Esta receta solo sirve para comprar en esa farmacia. Es decir, que si alguien llega a la consulta con una afección en la piel, para lo que se requiere un medicamento específico y en la farmacia no lo hay, se jode. Porque en ninguna otra del municipio se le puede despachar, aunque lo tengan. Nada, cosas que ocurren por estos lares.

Lo bueno de una cola es lo entretenida que a veces se pone. Allí uno se reencuentra con personas que hacía tiempo no veía. Te ríes o te entristeces con las historias que se relatan. Por ejemplo, ese día mi amiga Mónica descubrió que su esposo, con el que había terminado hacía muy poco, ya estaba con otra, y no cualquiera, sino una mujer que conocía y a la que tendría que verle la cara a menudo.

Entre lágrimas me contaba la historia. Me solidaricé con su pena y las horas fueron pasando más rápido. Pero la incertidumbre de si el medicamento alcanzaría para todos aumentaba.

Una señora mayor se sentó a mi lado, no dejaba de quejarse del dolor en las piernas que se notaban hinchadas y venosas. Era una de las que habían marcado desde las tres y aún le faltaba para llegar a su turno.

Frente a la consulta del médico se fueron acumulando personas que esperaban alcanzar alguna receta. Mi amiga no paraba de llorar, no podía comprender cómo ese hombre que le había prometido montar su “zona de caza” lejos de ella, se había enredado con alguien a quien conocía.

Una dependienta dijo que de los medicamentos para la hipertensión no había entrado casi nada, que solo iban a dar la mitad del tratamiento para que todos pudieran coger algo. ¡Otro mes sin captopril para mi mamá!

“¿Mira, ves esa perra como se contonea? Así mismo es esa mujer” Me susurró Mónica mientras señalaba a una perra flaca en celo, a la que seguían tres perros. Los animales ajenos a sus palabras continuaron con su juego de seducción entre los pies de los que parados al sol esperaban frente a la consulta.

Entonces se desató la pelea, las mujeres huían de aquel enjambre de colmillos y cuerpos mientras los hombres intentaban separar a los animales que enzarzados entraron al consultorio.
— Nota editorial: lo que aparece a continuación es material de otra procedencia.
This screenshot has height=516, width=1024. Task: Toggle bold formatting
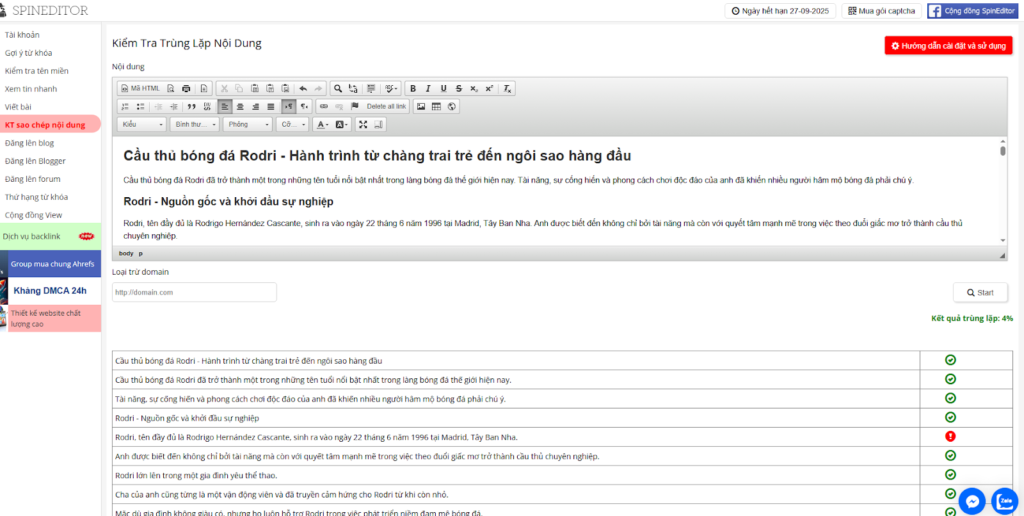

Desde mi puesto escuché los gritos del médico y los aullidos de los perros.

“¡Mira como disfruta esa perra, es una tóxica!” A esa hora no sabía si mi amiga perturbada me hablaba del can o de la mujer que causaba su rabia. “Alabao, las cosas que pasan aquí no ocurren en ningún lado”, decía la viejita de las piernas hinchadas.

Mi madre me llamó para decirme que fuera a recoger el almuerzo para la niña, porque se estaba sintiendo mal y no podía ir hasta la escuela. Fui en la bicicleta, y en menos de diez minutos ya estaba de regreso en la farmacia.

Esta vez intenté sentarme lejos de mi amiga, lejos de las voces y los lamentos. Desde mi nueva ubicación vigilé la cola que avanzaba lenta, hasta que llegó mi turno a las dos y media de la tarde. Finalmente pude comprar, pero solo alcancé la mitad de los medicamentos que necesitaba.

Me monté en la bicicleta, y en el camino a casa di rienda suelta a todas las emociones acumuladas. Sufrí en cada pedaleada el dolor de Mónica y lloré por las piernas heridas de la viejita, por la perra que se había quedado sin pretendientes, por la incertidumbre de amanecer cada día sin esperanzas, por la bolsa de plástico casi vacía, por los medicamentos completos que en esa ocasión tampoco les podría entregar a mis padres.